C’est à cette époque que les inquiétudes de Noël Dorgeroux recommencèrent ou du moins, qu’il m’en parla dans sa correspondance. Deux livres qu’il venait d’acheter à Paris, et qu’il lisait en cachette pour que nul ne pût connaître, par le choix de ses lectures, le secret de sa découverte, deux livres avaient été pris, emportés et puis remis en place. Une feuille de papier, couverte de notes et de formules de chimie, disparut. Traces de pas dans le jardin. Fracture du secrétaire, dans la pièce du logis où il travaillait depuis la destruction des hangars.

Ce dernier incident, je l’avoue, ne fut pas sans m’alarmer. Les craintes de mon oncle reposaient sur un fait sérieux. Il y avait, évidemment, quelqu’un qui rôdait autour du Logis, qui s’y introduisait, et qui poursuivait l’exécution d’un plan facile à deviner. Malgré moi, je pensais à l’homme au lorgnon et à ses relations avec Bérangère. Comment savoir ?

Je fis une nouvelle tentative auprès de la jeune fille :

« Tu es au courant de ce qui se passe au Logis, n’est-ce pas ? lui écrivis-je, Comment expliques-tu ces faits qui, pour ma part, me semblent assez significatifs ? Si tu éprouves la moindre inquiétude, avertis-moi. En attendant, veille de près… »

Coup sur coup, j’expédiai deux télégrammes. Mais ce silence opiniâtre de Bérangère, au lieu de me tourmenter, calma plutôt mes appréhensions. En cas de péril, elle n’eût point manqué de me faire venir. Non, mon oncle se trompait. Il était victime de l’état de fièvre où le mettait sa découverte. À l’approche de la date fixée par lui pour la révéler au monde, il avait peur. Mais aucune raison ne justifiait cette peur.

Quelques jours s’écoulèrent. J’écrivis alors à Bérangère une vingtaine de pages, qui ne furent jamais expédiées, et où je l’accablais de reproches. Sa conduite m’exaspérait. Je subissais une crise d’amertume et de jalousie.

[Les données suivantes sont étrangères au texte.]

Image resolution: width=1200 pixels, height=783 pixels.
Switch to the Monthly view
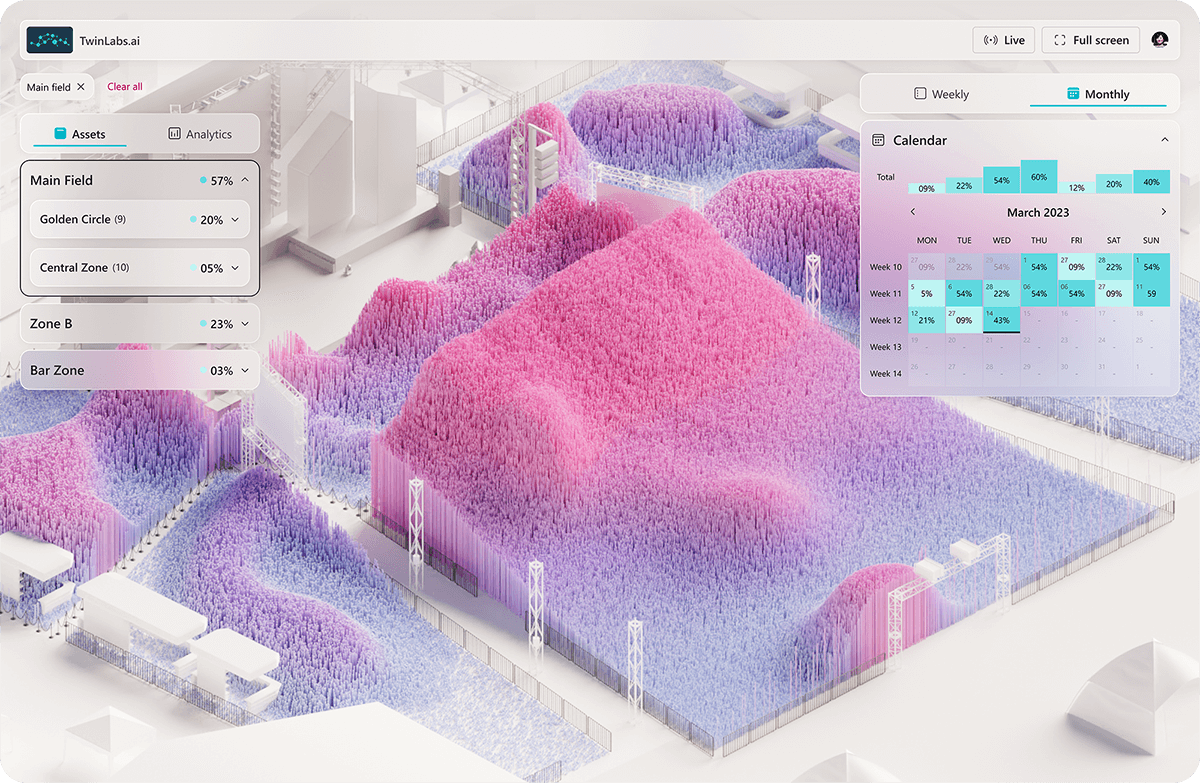(1100, 93)
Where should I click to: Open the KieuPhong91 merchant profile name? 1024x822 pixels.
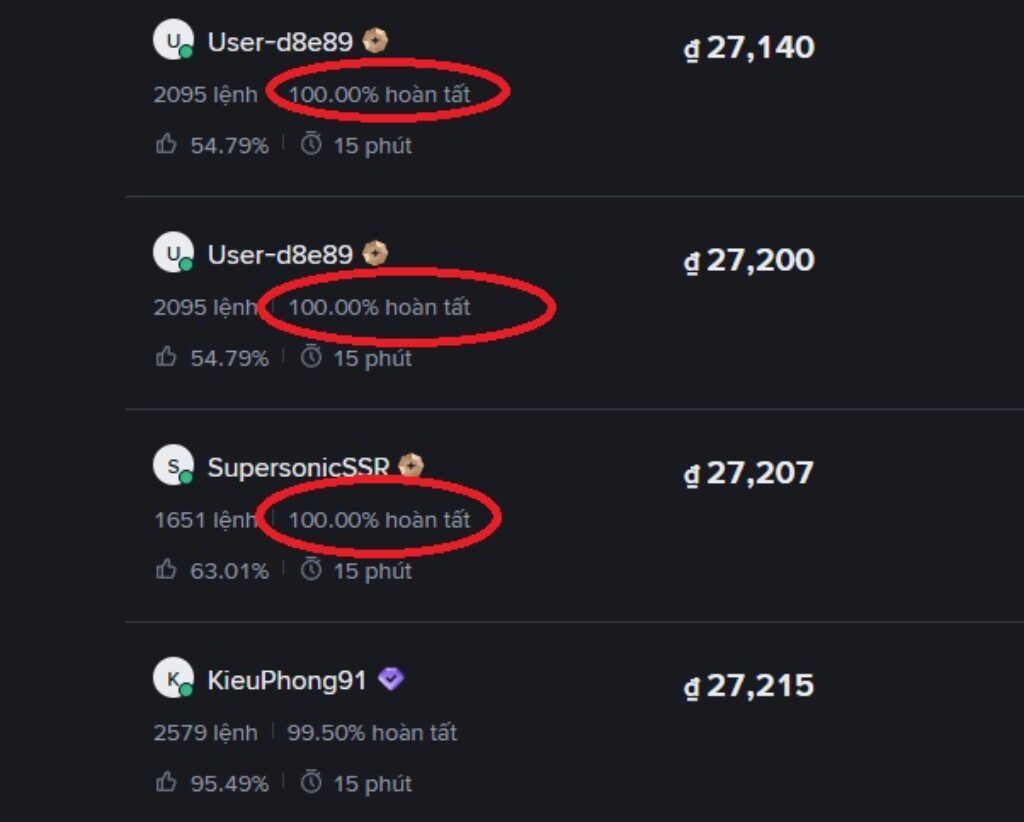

Enfin, le vingt-neuf mars, un samedi, je reçus de mon oncle, un rouleau de papier recommandé, et une lettre très explicite que j’ai gardée et que je copie textuellement :

« Mon cher Victorien,

« Les récents événements, et certaines circonstances fort graves que je te raconterai, prouvent que je suis l’objet d’un complot savamment ourdi contre lequel j’ai peut-être déjà trop tardé à me défendre personnellement. Du moins mon devoir est-il, au milieu des dangers qui menacent mon existence même, de mettre à l’abri la magnifique découverte dont l’humanité me sera redevable, et de prendre des mesures de précaution que tu ne jugeras sûrement pas inutiles.

« J’ai donc fait — ce à quoi je m’étais toujours refusé — un rapport détaillé sur ma découverte, sur les études qui m’y ont amené, sur les conclusions auxquelles m’a conduit l’expérience. Conclusions irréfutables, et non point hypothèse plus ou moins solide. Si invraisemblable qu’elle soit, si contraire à toutes les lois admises, la vérité est celle que je proclame. Il n’y en a pas d’autre.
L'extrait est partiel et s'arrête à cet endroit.